Neighbor’s Camera Keeps Shouting “Hi, You’re Being Recorded” All Night

A renter said a neighbor’s security camera turned into a nightly disturbance after it began loudly announcing “Hi, you’re being recorded” every time someone passed by.

The renter shared the situation in a post on r/legaladvice, explaining that the neighbor had a camera with an audio alert. Instead of quietly recording motion, the device loudly played a message when triggered. During the day, that might have been annoying. At night, it became harder to live with.

According to the renter, the camera’s voice alert was loud enough to be heard inside their home, and it happened repeatedly. The problem was not a single notification or a one-time setup issue.
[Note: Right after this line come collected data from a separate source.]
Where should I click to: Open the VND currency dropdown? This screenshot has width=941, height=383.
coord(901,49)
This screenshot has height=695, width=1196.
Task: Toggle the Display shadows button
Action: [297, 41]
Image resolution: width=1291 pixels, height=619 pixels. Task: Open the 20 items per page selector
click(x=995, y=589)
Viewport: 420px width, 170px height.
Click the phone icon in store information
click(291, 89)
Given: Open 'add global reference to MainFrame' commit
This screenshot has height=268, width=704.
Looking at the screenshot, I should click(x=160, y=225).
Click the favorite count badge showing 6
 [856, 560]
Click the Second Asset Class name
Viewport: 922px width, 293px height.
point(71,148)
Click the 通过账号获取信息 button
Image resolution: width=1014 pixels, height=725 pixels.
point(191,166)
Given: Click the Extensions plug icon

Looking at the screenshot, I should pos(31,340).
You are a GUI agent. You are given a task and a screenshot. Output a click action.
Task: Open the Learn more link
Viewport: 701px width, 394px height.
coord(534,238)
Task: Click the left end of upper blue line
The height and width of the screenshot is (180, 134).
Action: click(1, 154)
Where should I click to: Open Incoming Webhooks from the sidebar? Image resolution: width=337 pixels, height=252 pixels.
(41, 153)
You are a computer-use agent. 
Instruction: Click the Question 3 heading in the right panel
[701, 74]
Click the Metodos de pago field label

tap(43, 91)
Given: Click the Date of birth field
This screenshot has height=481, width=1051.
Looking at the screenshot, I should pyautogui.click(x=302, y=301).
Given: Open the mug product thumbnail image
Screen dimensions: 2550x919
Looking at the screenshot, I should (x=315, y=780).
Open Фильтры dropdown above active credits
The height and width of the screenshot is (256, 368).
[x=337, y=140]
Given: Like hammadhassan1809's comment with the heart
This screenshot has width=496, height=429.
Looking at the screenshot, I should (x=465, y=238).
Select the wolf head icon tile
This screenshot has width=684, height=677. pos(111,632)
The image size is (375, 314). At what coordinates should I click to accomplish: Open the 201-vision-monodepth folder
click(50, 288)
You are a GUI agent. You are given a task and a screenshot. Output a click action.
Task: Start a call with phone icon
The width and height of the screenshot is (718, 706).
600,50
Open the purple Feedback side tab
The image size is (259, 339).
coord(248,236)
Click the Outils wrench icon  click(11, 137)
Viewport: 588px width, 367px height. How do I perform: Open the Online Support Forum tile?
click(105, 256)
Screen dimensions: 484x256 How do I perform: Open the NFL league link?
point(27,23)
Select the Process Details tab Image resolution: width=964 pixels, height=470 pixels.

It was a recurring sound that interrupted the household and made the renter feel like the neighbor’s security system had become everyone else’s problem.

That is what made the situation tricky. Security cameras are common, and many people use them for legitimate reasons. They want to protect packages, cars, doors, and property. But when a device broadcasts a loud warning all night, the issue shifts from security into noise, privacy, and quality of life.

The phrase itself made the situation feel even more irritating: “Hi, you’re being recorded.” It was not music, barking, or construction noise. It was a repeated voice reminding people they were on camera every time the device activated. For someone trying to sleep, relax, or simply live in their own space, that can become maddening fast.

The renter wanted to know what they could do legally. Could they complain? Was it a noise violation? Did the neighbor have a right to run the camera that way? Was there a difference between a camera quietly recording and a camera loudly announcing itself over and over?

The post sat in a gray area because the neighbor may have believed the alert was a safety feature. Some cameras use audible warnings to scare away trespassers or package thieves. The problem is that those warnings can also be triggered by normal activity: residents walking by, cars moving, animals, wind, or people entering their own homes.

If the camera was placed in a shared area or pointed near a walkway, it could create constant alerts through no fault of the renter. That would mean the neighbor’s anti-theft feature was effectively creating a repeated noise problem for everyone around them.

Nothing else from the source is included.